On Tuesday morning I’ll be giving a breakfast session at RSA sponsored by Vericept entitled Understanding and Preventing Data Breaches. This is the latest update to my keynote presentation where I dig into all things data breaches to make a best effort at determining what’s really going on out there. Since the system itself is essentially designed to hide the truth and shift risk like a token ring network, digging to the heart of the matter is no easy task.

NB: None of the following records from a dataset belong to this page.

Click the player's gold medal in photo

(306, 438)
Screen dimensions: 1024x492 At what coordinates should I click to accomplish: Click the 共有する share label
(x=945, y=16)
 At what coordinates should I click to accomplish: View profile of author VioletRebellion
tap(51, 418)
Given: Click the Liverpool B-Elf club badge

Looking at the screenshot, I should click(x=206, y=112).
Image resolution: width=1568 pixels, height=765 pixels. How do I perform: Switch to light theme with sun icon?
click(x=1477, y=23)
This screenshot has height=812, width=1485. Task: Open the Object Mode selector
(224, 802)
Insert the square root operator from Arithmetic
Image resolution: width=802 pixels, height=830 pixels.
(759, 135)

On Friday Dark Reading published my latest column which is a companion piece to the presentation. It’s a summary of some of the conclusions I’ve come to based on this research. Like much of what I write I consider much of this to be obvious, but not the kinds of things we typically discuss. It’s far easier to count breaches and buy point solutions than to really discuss and solve the root cause. Here are a couple of excerpts, but you should really read the full article:

…When I began my career in information security, I never imagined we would end up in a world where we have as much need for historians and investigative journalists as we do technical professionals. It’s a world where the good guys refuse to share either their successes or failures unless compelled by law. It’s a world where we have plenty of information on tools and technologies, but no context in which to make informed risk decisions on how to use them. Call me idealistic, but there is clearly something wrong with a world where CISOs are regularly prevented by their legal departments from presenting their successful security programs at conferences. … 1. Blame the system, not the victims, for identity fraud. … 2. Blame the credit card companies, not the retailers, for credit card fraud. … 3. Consumers suffer from identity fraud, retailers from credit card fraud. … 4. We need fraud disclosure, not breach disclosure. … 5. We need public root cause analysis. … 6. Breach disclosures teach us the wrong lessons. … Based on the ongoing research I’ve seen, it’s clear that the system is broken in multiple ways. It’s not our failure as security professionals — it’s the failure of the systems we are dedicated to protecting. While my presentation focuses on using what little information we have to make specific tactical recommendations, the truth is we’ll just be spinning our wheels until we start sharing the right information — our successes and failures — and work on fixing the system, not just patching the holes at the fringes.